First things first: Horacio Quiroga was not Argentine, but his great love was always here. Born in Salto, Uruguay, on December 31, 1878. His full name was Horacio Silvestre Quiroga Forteza. The writer made it very clear that Argentina was his place in the world: San Ignacio, Misiones and the jungle marked his life, his work and, also, much of their misfortunes. Whoever reads Quiroga's texts will be able to guess behind them the gloomy and permanent presence of death . I used to place nature as an enemy of the human being. He was considered one of the best storytellers in Latin America, not only in his time, but of all time.
A life marked by endpoint decisions
His life was marked from the beginning by the ghost of death in the worst of its forms: suicide . On February 19, 1937, the writer couldn't stand the sadness anymore and — knowing that he would still die of prostate cancer diagnosed by him — took his life on cyanide at the Hospital de Clínicas in Buenos Aires.

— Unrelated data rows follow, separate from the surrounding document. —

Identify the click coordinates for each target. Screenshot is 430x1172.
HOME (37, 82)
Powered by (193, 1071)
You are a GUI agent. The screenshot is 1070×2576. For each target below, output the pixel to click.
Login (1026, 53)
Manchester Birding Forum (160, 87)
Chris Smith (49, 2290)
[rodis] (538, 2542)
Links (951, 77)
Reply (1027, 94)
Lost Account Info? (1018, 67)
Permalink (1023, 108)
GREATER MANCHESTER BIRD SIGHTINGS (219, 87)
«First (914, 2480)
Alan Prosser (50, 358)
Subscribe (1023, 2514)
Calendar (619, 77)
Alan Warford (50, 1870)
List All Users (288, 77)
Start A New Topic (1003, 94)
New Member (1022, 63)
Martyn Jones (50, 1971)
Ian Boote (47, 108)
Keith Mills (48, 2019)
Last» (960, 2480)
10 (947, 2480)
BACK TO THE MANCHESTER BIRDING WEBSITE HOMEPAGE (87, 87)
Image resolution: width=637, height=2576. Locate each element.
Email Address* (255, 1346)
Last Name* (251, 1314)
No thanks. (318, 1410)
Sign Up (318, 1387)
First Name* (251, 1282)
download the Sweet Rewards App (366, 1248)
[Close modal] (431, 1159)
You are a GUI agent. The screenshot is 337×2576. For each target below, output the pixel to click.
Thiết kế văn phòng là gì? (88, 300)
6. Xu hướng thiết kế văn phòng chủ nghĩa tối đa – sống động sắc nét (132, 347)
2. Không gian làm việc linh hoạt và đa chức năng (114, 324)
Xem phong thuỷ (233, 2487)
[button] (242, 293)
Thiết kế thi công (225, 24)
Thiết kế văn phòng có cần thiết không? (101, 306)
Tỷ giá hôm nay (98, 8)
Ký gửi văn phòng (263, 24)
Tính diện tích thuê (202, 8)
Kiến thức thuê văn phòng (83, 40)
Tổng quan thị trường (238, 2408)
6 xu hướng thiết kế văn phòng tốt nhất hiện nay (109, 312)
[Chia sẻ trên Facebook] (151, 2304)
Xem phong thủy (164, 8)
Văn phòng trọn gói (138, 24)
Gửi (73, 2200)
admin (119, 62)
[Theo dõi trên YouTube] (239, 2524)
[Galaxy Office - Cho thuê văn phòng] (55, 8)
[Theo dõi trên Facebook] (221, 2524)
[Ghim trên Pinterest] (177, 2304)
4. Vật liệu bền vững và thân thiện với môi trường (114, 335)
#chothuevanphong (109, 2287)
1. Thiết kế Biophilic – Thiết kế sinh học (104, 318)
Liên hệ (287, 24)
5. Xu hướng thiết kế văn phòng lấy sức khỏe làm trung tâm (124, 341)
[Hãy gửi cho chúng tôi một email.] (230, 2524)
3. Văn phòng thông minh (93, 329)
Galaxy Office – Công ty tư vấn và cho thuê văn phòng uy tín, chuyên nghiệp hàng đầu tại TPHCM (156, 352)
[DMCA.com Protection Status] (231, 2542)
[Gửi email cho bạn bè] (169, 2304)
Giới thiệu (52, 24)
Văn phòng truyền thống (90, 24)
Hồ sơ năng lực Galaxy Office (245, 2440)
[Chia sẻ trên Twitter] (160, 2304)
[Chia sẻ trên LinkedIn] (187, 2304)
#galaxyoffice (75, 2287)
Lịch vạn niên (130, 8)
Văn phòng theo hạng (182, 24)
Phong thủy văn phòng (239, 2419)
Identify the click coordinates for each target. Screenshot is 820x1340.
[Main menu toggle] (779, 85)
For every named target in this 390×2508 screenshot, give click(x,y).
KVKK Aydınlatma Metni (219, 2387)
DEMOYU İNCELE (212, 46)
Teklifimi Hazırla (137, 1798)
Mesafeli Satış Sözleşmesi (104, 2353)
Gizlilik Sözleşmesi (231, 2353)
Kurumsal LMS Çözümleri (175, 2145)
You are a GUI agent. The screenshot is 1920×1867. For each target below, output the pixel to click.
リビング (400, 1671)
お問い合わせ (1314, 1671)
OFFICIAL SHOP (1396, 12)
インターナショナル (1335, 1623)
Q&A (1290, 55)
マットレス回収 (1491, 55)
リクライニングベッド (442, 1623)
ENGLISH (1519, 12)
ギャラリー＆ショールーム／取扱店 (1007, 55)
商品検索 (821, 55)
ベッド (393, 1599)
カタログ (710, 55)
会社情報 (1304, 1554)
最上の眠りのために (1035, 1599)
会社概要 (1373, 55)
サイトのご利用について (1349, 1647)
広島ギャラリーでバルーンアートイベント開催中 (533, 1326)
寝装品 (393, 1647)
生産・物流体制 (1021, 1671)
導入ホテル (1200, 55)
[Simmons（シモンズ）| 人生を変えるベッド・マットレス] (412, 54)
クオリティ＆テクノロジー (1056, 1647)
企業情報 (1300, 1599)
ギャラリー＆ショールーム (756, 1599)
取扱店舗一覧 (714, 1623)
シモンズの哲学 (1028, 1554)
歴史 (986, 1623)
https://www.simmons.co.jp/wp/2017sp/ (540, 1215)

He had gone through the suicide of his stepfather (Mario Barcos) who in 1896 had a stroke that left him mute and semi-paralyzed. Ships got depressed in such a way that he shot himself into the mouth using his feet, while Horatius opened the door to the room. Then he would follow the suicide of his first wife in life, Ana Maria Cires . The woman was unhappy living in the jungle and decided to take her life in 1915.
From the beginning, wounds that marked fate
And, as if it were not enough, the tragedy also marked his life with deaths that left a mark in Quiroga's history. His biological father died after an accident with his shotgun upon his return from hunting. Little Horace, by that time, was 2 months old. In 1901 he published his first book , which must have been a point of joy for the life of Horacio Quiroga. However, in that year his two brothers and his friend Federico died, whom he accidentally murdered when a gun was shot. The pain of these tragedies, especially that of his friend, were the reasons that forced the author to settle in Argentina, where he traveled to the jungle of Misiones and managed to reach maturity as a professional and writer. He was taught as a pedagogue and got a teacher job at the Colegio Nacional de Buenos Aires. The desire to live in a solitary and hostile environment as the jungle was to be expected. Perhaps in search of shelter, which clearly was not enough to mitigate sorrows and keep them away from their life.
Death after his death
After his own death, that ghost who hailed him forever — or that tragic, painful, black destiny — continued to chase the people he loved the most. A few months after his departure, his daughter Eglé also took her life. A year later it was the turn of his great friend, the poet Leopoldo Lugones, and his impossible love, Alfonsina Storni. Years later — to close a circle hard to believe, his son Dario also made the decision to commit suicide. There are those who claim that this kind of painful experiences, almost as karmic destiny, is perpetuated over time, for generations until someone from the family lineage performs the work necessary to cut and end with the root of the matter. Perhaps by the author's time, these theories were not yet developed and much less widespread.
The rest is to say that Horacio Quiroga's work is enjoyed by what it is in itself, but — sometimes — knowing the sufferings of the pen that created it makes everything even more meaningful.
Licenciada en Comunicación Social y correctora. Nacida y criada en el oeste del conurbano bonaerense. Sagitariana, vegetariana, crossfitera y viajera. Estoy convencida de que, con las palabras, podemos hacer magia. Pasen y lean.